Segment Start: Exercise input
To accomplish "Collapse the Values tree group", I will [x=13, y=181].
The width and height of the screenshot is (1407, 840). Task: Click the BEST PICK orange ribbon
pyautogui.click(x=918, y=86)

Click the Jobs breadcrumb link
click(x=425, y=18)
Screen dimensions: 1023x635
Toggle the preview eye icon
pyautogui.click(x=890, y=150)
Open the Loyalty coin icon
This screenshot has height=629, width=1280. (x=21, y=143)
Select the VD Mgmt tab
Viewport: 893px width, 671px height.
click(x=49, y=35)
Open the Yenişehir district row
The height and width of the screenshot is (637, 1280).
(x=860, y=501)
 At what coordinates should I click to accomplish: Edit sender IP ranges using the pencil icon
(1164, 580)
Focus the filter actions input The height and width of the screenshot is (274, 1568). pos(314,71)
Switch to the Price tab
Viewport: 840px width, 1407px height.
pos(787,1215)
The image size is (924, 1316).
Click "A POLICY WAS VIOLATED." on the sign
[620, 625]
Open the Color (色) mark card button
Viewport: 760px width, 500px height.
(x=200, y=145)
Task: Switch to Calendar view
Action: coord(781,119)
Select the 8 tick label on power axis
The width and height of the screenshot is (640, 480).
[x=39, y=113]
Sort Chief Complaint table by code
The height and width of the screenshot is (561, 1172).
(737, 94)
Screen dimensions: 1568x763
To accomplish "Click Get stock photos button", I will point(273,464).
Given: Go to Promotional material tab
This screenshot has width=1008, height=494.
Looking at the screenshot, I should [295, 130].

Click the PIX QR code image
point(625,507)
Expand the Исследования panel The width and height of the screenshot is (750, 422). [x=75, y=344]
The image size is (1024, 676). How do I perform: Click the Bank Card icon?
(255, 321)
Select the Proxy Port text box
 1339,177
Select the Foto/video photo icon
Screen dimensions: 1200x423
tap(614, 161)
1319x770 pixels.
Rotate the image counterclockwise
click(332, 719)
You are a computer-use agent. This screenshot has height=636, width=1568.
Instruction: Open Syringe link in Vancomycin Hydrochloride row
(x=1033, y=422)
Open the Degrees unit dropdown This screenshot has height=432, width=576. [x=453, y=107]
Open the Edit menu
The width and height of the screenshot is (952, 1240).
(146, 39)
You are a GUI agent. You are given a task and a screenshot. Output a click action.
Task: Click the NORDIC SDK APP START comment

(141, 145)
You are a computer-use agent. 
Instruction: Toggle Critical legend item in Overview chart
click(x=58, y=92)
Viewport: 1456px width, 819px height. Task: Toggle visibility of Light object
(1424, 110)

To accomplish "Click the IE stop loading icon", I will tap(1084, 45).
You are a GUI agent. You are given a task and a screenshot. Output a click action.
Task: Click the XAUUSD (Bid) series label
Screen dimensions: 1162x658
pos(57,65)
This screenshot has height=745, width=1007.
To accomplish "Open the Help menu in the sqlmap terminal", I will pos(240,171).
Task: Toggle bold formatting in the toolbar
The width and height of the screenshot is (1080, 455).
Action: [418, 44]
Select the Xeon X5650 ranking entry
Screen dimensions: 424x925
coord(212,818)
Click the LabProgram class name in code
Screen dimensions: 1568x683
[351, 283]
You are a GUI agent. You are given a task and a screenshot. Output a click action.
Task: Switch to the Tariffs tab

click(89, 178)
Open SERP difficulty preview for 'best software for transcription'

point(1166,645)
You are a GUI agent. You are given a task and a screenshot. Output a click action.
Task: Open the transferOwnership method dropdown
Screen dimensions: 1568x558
Segment End: Exercise input
Work request ▸ Repeat each line above exactly as written.

Written answer ▸
To accomplish "Collapse the Values tree group", I will [x=13, y=181].
The width and height of the screenshot is (1407, 840). Task: Click the BEST PICK orange ribbon
pyautogui.click(x=918, y=86)

Click the Jobs breadcrumb link
click(x=425, y=18)
Screen dimensions: 1023x635
Toggle the preview eye icon
pyautogui.click(x=890, y=150)
Open the Loyalty coin icon
This screenshot has height=629, width=1280. (x=21, y=143)
Select the VD Mgmt tab
Viewport: 893px width, 671px height.
click(x=49, y=35)
Open the Yenişehir district row
The height and width of the screenshot is (637, 1280).
(x=860, y=501)
 At what coordinates should I click to accomplish: Edit sender IP ranges using the pencil icon
(1164, 580)
Focus the filter actions input The height and width of the screenshot is (274, 1568). pos(314,71)
Switch to the Price tab
Viewport: 840px width, 1407px height.
pos(787,1215)
The image size is (924, 1316).
Click "A POLICY WAS VIOLATED." on the sign
[620, 625]
Open the Color (色) mark card button
Viewport: 760px width, 500px height.
(x=200, y=145)
Task: Switch to Calendar view
Action: coord(781,119)
Select the 8 tick label on power axis
The width and height of the screenshot is (640, 480).
[x=39, y=113]
Sort Chief Complaint table by code
The height and width of the screenshot is (561, 1172).
(737, 94)
Screen dimensions: 1568x763
To accomplish "Click Get stock photos button", I will point(273,464).
Given: Go to Promotional material tab
This screenshot has width=1008, height=494.
Looking at the screenshot, I should [295, 130].

Click the PIX QR code image
point(625,507)
Expand the Исследования panel The width and height of the screenshot is (750, 422). [x=75, y=344]
The image size is (1024, 676). How do I perform: Click the Bank Card icon?
(255, 321)
Select the Proxy Port text box
 1339,177
Select the Foto/video photo icon
Screen dimensions: 1200x423
tap(614, 161)
1319x770 pixels.
Rotate the image counterclockwise
click(332, 719)
You are a computer-use agent. This screenshot has height=636, width=1568.
Instruction: Open Syringe link in Vancomycin Hydrochloride row
(x=1033, y=422)
Open the Degrees unit dropdown This screenshot has height=432, width=576. [x=453, y=107]
Open the Edit menu
The width and height of the screenshot is (952, 1240).
(146, 39)
You are a GUI agent. You are given a task and a screenshot. Output a click action.
Task: Click the NORDIC SDK APP START comment

(141, 145)
You are a computer-use agent. 
Instruction: Toggle Critical legend item in Overview chart
click(x=58, y=92)
Viewport: 1456px width, 819px height. Task: Toggle visibility of Light object
(1424, 110)

To accomplish "Click the IE stop loading icon", I will tap(1084, 45).
You are a GUI agent. You are given a task and a screenshot. Output a click action.
Task: Click the XAUUSD (Bid) series label
Screen dimensions: 1162x658
pos(57,65)
This screenshot has height=745, width=1007.
To accomplish "Open the Help menu in the sqlmap terminal", I will pos(240,171).
Task: Toggle bold formatting in the toolbar
The width and height of the screenshot is (1080, 455).
Action: [418, 44]
Select the Xeon X5650 ranking entry
Screen dimensions: 424x925
coord(212,818)
Click the LabProgram class name in code
Screen dimensions: 1568x683
[351, 283]
You are a GUI agent. You are given a task and a screenshot. Output a click action.
Task: Switch to the Tariffs tab

click(89, 178)
Open SERP difficulty preview for 'best software for transcription'

point(1166,645)
You are a GUI agent. You are given a task and a screenshot. Output a click action.
Task: Open the transferOwnership method dropdown
Screen dimensions: 1568x558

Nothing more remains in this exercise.